▸ **Extract**
I started thinking about her coming home. She talked about coming home googling something and getting on Facebook. And, my immediate thought was—“OMG, what if she reads my Blog?” Certainly, I haven’t painted my mother in a particularly good light. But, the fact of the matter is, while she might take issue with me or have a different version of my memories; it is what I know. And, I’m not ashamed and I don’t feel any guilt. And, yes, mom, despite it all—I do love you.

Wednesday, April 21, 2010

Unlucky 13-more to the story

Prior to Marty’s death in 1997, every single significant and insignificant moment of my life was shared with him.

First some insignificant ones. In our large family, it was understood that the older kids looked after the younger kids. And, even though Marty was the baby of the family and enjoyed 6 years of everyone looking after him, when I came along he, too, despite his young age, was charged with looking after me. He was no longer the baby, I was.

So every time I came home crying (I skinned my knee, someone was mean to me or excluded me, or I lost at kick-the-can—girls do cry over that), Marty got in trouble for not looking after his “sister.” Of course there were more serious incidents—kids will be kids—like the time he coaxed me to jump on the bed and I fell and hit my head and I required stitches; or the time he dared me to put my hand in the flywheel of the exercise bike which chewed my middle finger up so badly that all they could do was let it heal into a nasty lumpy scare that I still bare to this day. Sadly, Marty was physically abused for these more serious transgressions, not me; but never held it against me and throughout my life was always was my biggest cheerleader. He cheered the loudest at my grade-school graduation as I received the Benny Bonano resolution (Hev, you’ll remember that one), at my high school graduation and sobbed with pride and joy the day I graduated top of my English class at John Carroll University (JCU).

I have so, so many memories of our bond….But the one that sticks with me the most, was the day that I got the life-changing news that I was pregnant with Meghanne. Crap! How did a smart girl like this let this happen? 19 my whole life ahead me and I had a plan.

I always excelled at school—okay I spent those 4 years in high school partying, not living up to my potential, but I made up for it when I went to the University of Dayton. Two months into my college experience I totally quit partying and directed 100% of my energies into school. After all, I was determined, I had a promising law career in my future. A party girl couldn’t achieve that. So one drunken night in my friend Katie’s room I took a hard look in the mirror and didn’t like the reflection. I quit cold turkey, and didn’t touch a drop of alcohol until four ½ years later, the day of my last final senior year at JCU—that night is a whole other story.

Back to CRAP! Positive. I’m pregnant! After I told Meg’s dad, my next phone call was to Marty. CRAP! Fortunately it happened at the end of the semester and I’d be home in a week. Marty's reaction… don’t worry “Sha”—pronouced Shea, my family nickname, we’ll figure this out together. Always looking out for his sister.

▸ **Brief 1**
Decide whether each statement below agrees with the blog post. For each of (a), (b), and (c), answer yes or no and quote the words from the blog post that settle it.
(a) Before the narrator was born, Marty was the youngest child in the family.
(b) The narrator, not Marty, was physically punished for the bed and exercise bike incidents.
(c) The first person the narrator told about the pregnancy was Marty.
▸ **Brief 2**
According to the blog post, what was the narrator's family nickname, and how is it pronounced?
▸ **Brief 3**
Pick up the blog post about Marty after its last sentence and continue it in the same voice.

▸ **Listing**
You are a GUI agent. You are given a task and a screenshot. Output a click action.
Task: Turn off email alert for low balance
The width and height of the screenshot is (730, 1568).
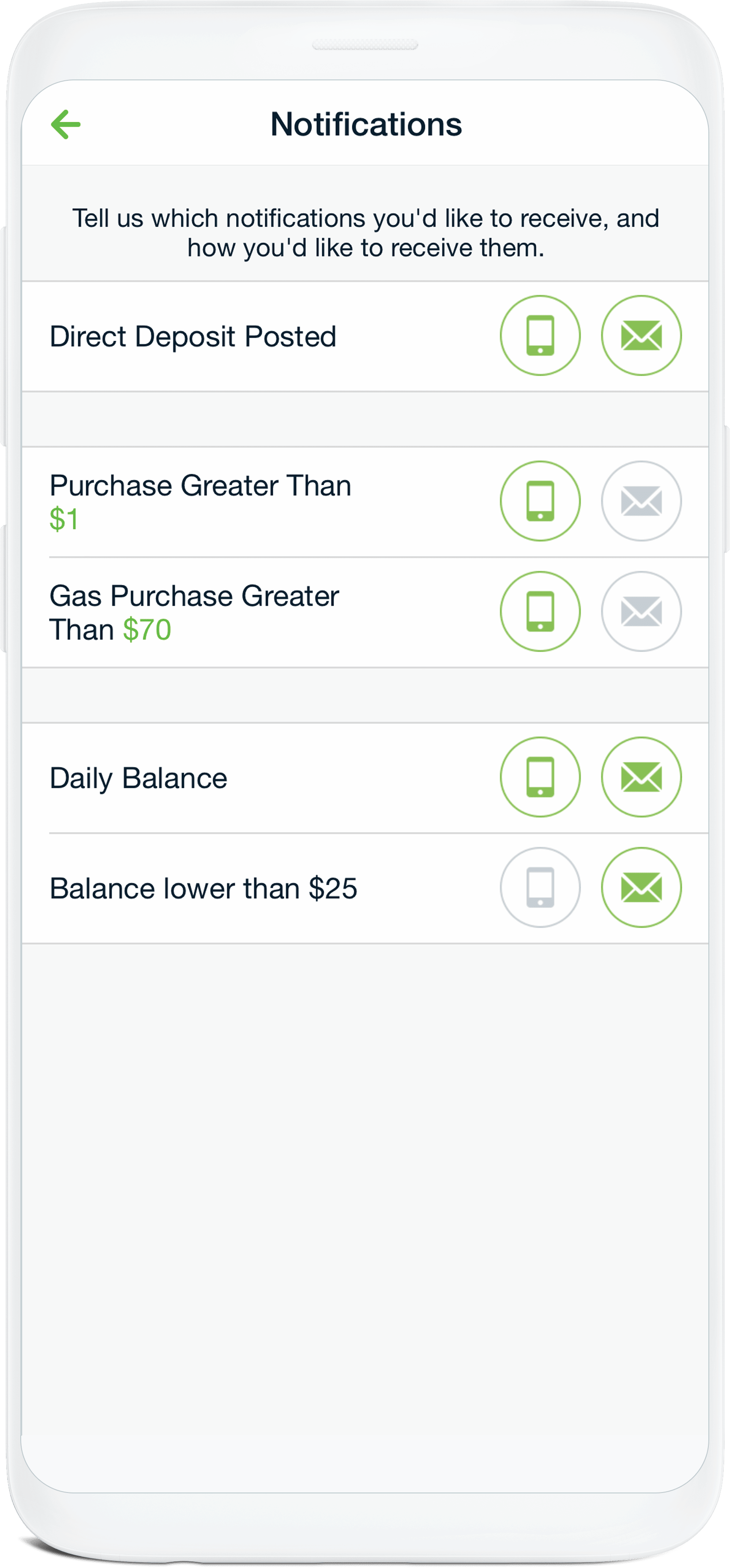tap(641, 887)
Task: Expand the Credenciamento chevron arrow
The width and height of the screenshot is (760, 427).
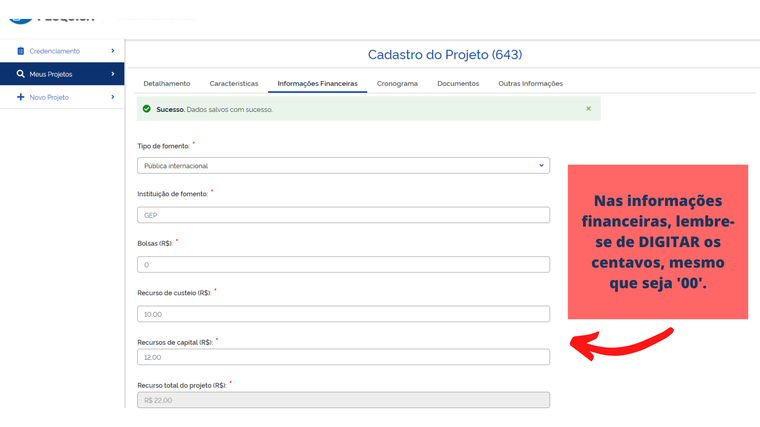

▸ **Final result 1**
(a) Yes: "Marty was the baby of the family and enjoyed 6 years of everyone looking after him"
(b) No: "Marty was physically abused for these more serious transgressions, not me"
(c) No: "After I told Meg’s dad, my next phone call was to Marty."

▸ **Final result 2**
The nickname was "Sha," pronounced Shea.

▸ **Final result 3**
So I came home and Marty lived up to his promise…we’ll figure this out together…and we did.

To be continued.

Friday, April 16, 2010

Unlucky 13

2007…the year my daughter graduated from High School…the first time I felt true pride and joy; but also experienced the loneliness of an empty nest.

1997…the year that changed everything…the first time I felt genuine anguish and pain.

1987…the year my step-father died….the first time I felt the sting of suicide and substance abuse.

1977…the year my grandfather died…the first time I experienced death and questioned my existence.

1967…fortunately, I wasn’t born yet.

Lucky 7? I think not. Unlucky 13? Absolutely!!

I was born January 11, 1969 at 9:53 p.m. My mother was 22 years-old and an unwed, single mother by “choice.” My father, as my mother tells it, I have no firsthand knowledge at all, claims she told him that if he couldn’t be a full-time father, than he shouldn’t be my father at all. She didn’t want me waiting on the doorstep for him to show up for weekly visits and then to see the disappointment in my eyes when he didn’t show. Apparently, he knew he wouldn’t live up to his part of the bargain. So he chose to walk away forever. We’ve never had any contact, ever, and I’m not sure he even knows he had a daughter. He’s never known the daughter who would grow up to be someone who was amazing. And, I’m not being conceited, boastful or proud, but given everything in my life, I am amazing. I have an amazing ability to think, to reason, to write, to love, to imagine, to cope and most important…to survive. But, maybe if he hadn’t walked out on my, I wouldn’t be these things? So, maybe if he stuck around, he wouldn’t have missed a thing?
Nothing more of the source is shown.